L’intégration spatiale à moyen ou à long terme constitue le défi de l’urbanisme et de l’aménagement du territoire.  Parmi les réponses possibles, il faut proposer des hébergements dispersés dans les régions pour répondre au besoin de logements dès la procédure d’enregistrement de la demande d’asile, des logements de long terme pour les personnes ayant droit à l’asile ainsi qu’envisager des possibilités d’occupations dans un maximum de communes. Les petites et moyennes villes et les régions urbaines polycentriques ont la capacité de réaliser ces concentrations multiples et décentralisées.

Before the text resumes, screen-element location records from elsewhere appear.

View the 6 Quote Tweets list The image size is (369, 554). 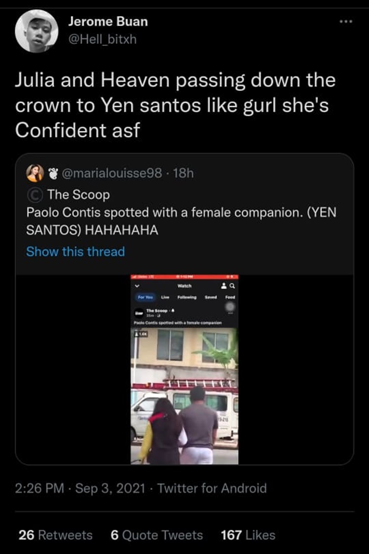click(x=156, y=535)
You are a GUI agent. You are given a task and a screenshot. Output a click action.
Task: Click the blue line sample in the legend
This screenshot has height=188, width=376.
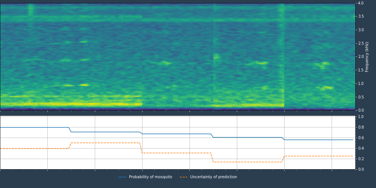click(122, 177)
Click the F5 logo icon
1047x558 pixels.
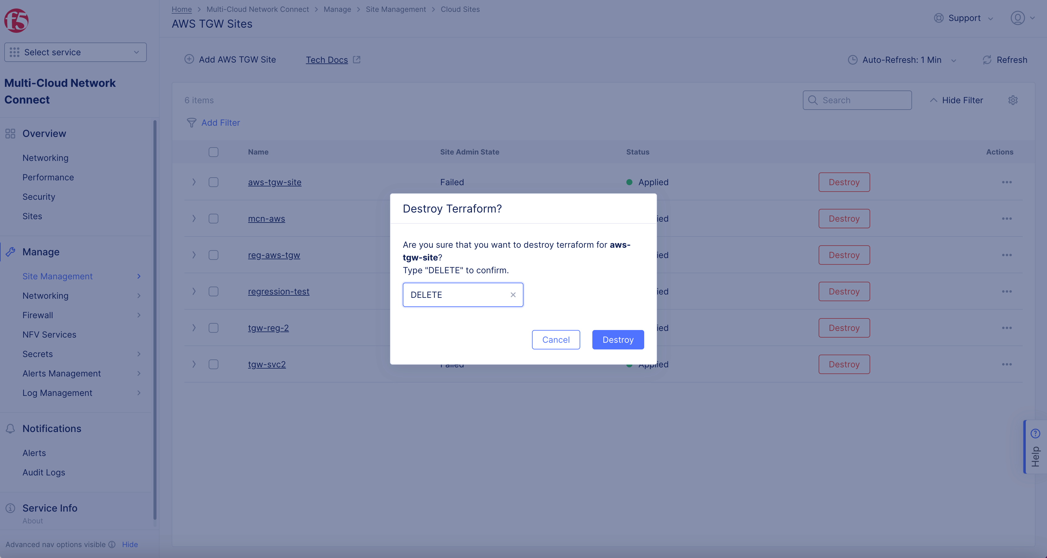click(x=16, y=20)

L’immigration ouvre des chances pour le développement urbain, peut compenser des pertes de fonctions et, en fin de compte, rehausser la qualité de vie pour tous et pour toutes. L’engrenage des efforts en politique d’intégration, de logement et en urbanisme favorise l’intégration locale, c’est-à-dire le passage d’un pays d’immigration (ce que l’Autriche était depuis toujours) vers une société d’immigration. La planification urbaine et régionale, les administrations municipales et locales et la politique communale ont un rôle central à jouer sur ce plan. Ils sont appelés à assumer cette tâche, à être à l’initiative de cette transition nécessaire.